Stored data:
══════════════════════════════

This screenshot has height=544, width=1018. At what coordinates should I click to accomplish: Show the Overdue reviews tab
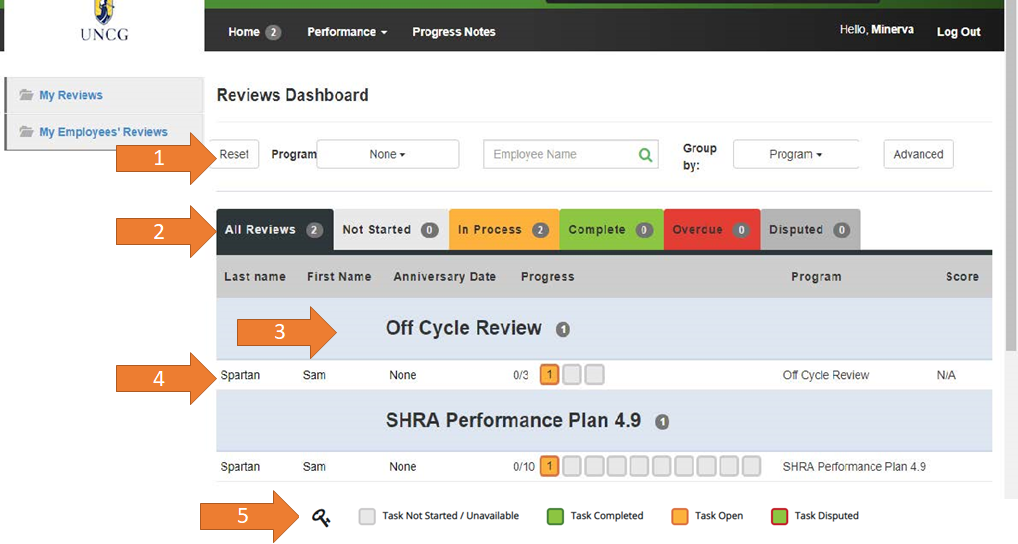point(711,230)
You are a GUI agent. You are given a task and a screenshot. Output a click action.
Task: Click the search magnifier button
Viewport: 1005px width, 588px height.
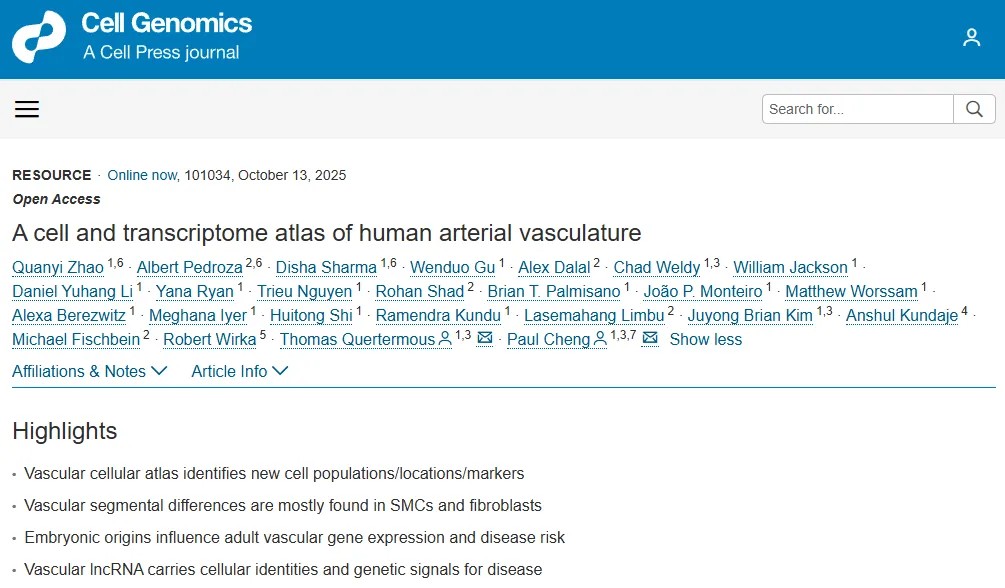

══════════════════════════════

Exercise instructions: The answer must be a word-for-word copy of all the entries, containing no pictures.

Solution to this task:
This screenshot has height=544, width=1018. At what coordinates should I click to accomplish: Show the Overdue reviews tab
point(711,230)
You are a GUI agent. You are given a task and a screenshot. Output a click action.
Task: Click the search magnifier button
Viewport: 1005px width, 588px height.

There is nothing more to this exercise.